Kurt Roeckx kurt at roeckx.be
Sat Mar 12 10:38:33 UTC 2016


On Sat, Mar 12, 2016 at 01:04:12AM +0000, Chris Knadle wrote:
> Discussions with mumble upstream about this problem have continued, and the
> situation seems much more muddied than I previously knew.  This is likely
> not an OpenSSL issue per se but rather seems to be an issue whenever OpenSSL
> ships renamed libssl and libcrypto files for soname changes.
> 
> Mumble links against OpenSSL but it seems Qt actually loads the libssl
> librar(y|ies) via dlopen().  [In the link below see lines 634-654 concerning
> SHLIB_VERSION_NUMBER.]
> 
> 
> https://github.com/qtproject/qtbase/blob/dev/src/network/ssl/qsslsocket_openssl_symbols.cpp#L624-L727
> 
> Mumble has broken before in the past for the same reason:
> 
>    https://bugs.debian.org/cgi-bin/bugreport.cgi?bug=623596#33
> 
> 
> The "big" question is this:
> 
>    If Mumble starts and two different copies of libssl and libcrypto
>    are loaded into memory and initialized, is that okay?

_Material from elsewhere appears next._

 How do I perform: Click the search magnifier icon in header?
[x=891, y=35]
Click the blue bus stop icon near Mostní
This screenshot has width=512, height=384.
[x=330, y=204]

Having 2 versions of the same library loaded and having that work
is non-obvious.  It's using symbol versioning to try to deal with
this, so it should try to use the correct symbols.  But that
probably doesn't work with dlopen().  If this needs to work with
dlopen() you probably need to know which version of the symbols
you want and then use dlvsym().

The problem with dlvsym() is that you then would need to know
which version of the symbol you want.  We currently don't have a
way to tell applications which symbol uses which version.  I'm not
sure why I used OPENSSL_1.0.2d and not just OPENSSL_1.0.2.  I was
thinking about suggesting "OPENSSL_" + SHLIB_VERSION_NUMBER.  In
the next upstream version, we'll actually have files that have the
version per symbol, so I could consider shipping those, but then
it's probaly unlikely that other distros will.

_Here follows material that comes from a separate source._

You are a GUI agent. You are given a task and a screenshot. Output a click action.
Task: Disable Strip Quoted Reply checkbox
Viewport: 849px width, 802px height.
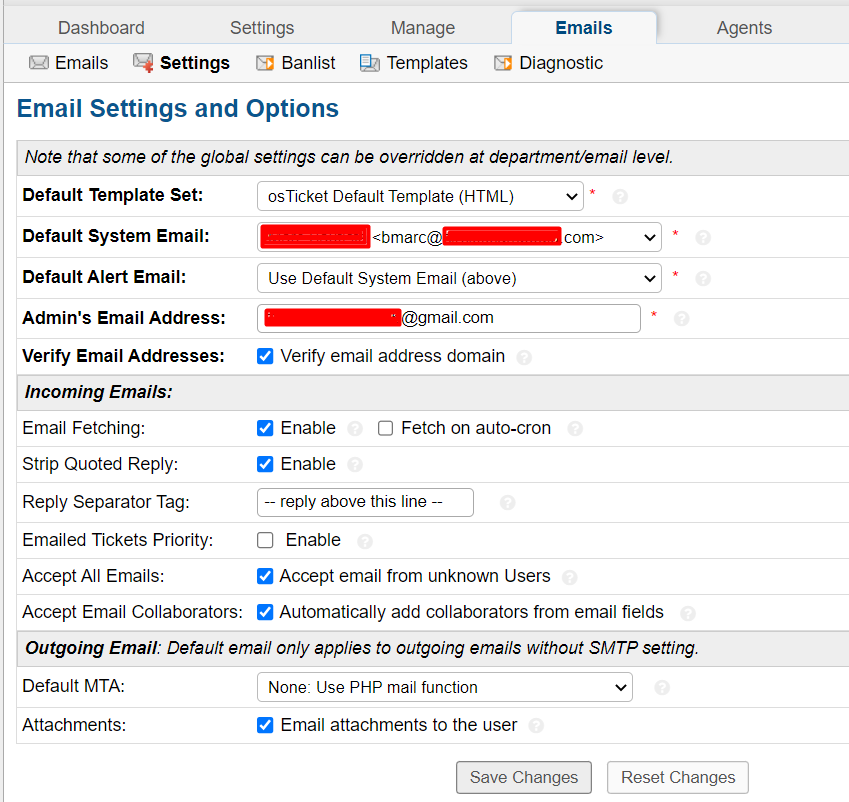click(265, 464)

Anyway, I try to avoid having multiple version of the library in
any release in Debian to avoid this problem, and the old version
was removed from testing some time ago already.  I guess you had a
problem because Qt wasn't rebuild yet?

Maybe Qt should have some way to indicate what version it's build
against so that we can binNMU it with all the other packages?   Or
maybe Qt should just link against it, instead of doing dlopen()?